HKX, which has been operating a service between Cologne and Hamburg since 2012, wanted to launch a new service next year of three round-trips per day from Bonn via Cologne, Dortmund and Hannover to Berlin, but DB Networks says requests for paths from other operators means there is insufficient capacity to grant HKX all of the paths it needs during the 2016-2020 planning period.

HKX, which is mainly owned by Railroad Development Corporation (RDC), United States, planned to use 200km/h trains to allow it to offer a five-hour journey between Cologne and Berlin. To reduce costs and improve the viability of the proposed service, the trains would have used what DB Networks classifies as economy paths.

RDC believes that it lost out to a request for more expensive train paths from German Rail's (DB) long-distance passenger business. However, RDC says it accepts the decision as the path allocation system requires DB Networks to take the highest revenue on offer. Indeed, RDC has proposed payment of premium track access charges for its proposed motor-rail service linking the north German island of Sylt with the mainland. While RDC hopes to be granted the paths rather than DB, continued uncertainty around train path allocation for regional services to Sylt means that allocation of paths from December is undecided.

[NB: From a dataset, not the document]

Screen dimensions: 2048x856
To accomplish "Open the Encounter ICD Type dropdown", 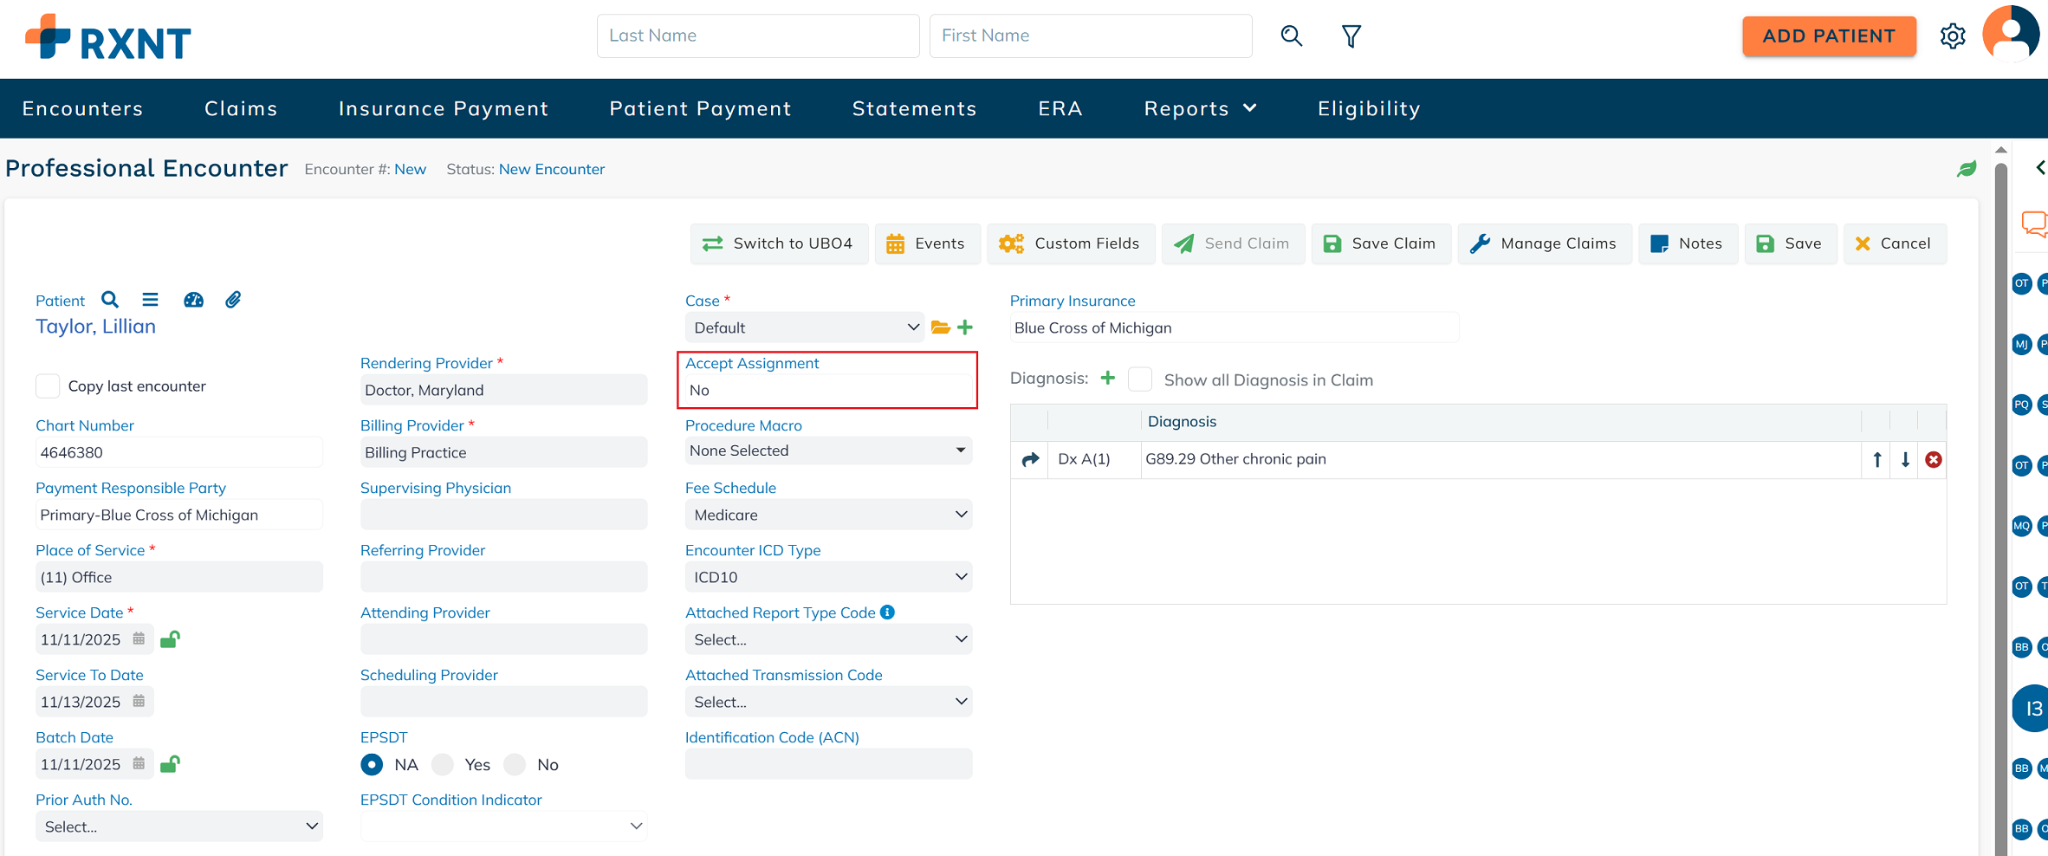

"The level of track access charges is currently too high and is inhibiting the development of rail services," says Mr Hans Leister, RDC's European general director of passenger services. Both HKX and DB have been suffering from intensifying competition from low-cost airlines, long-distance buses which were deregulated in 2013, as well as private cars. "We wanted to offer an alternative here, so it is very sad that we now have to say goodbye to our Cologne - Berlin project," Leister added.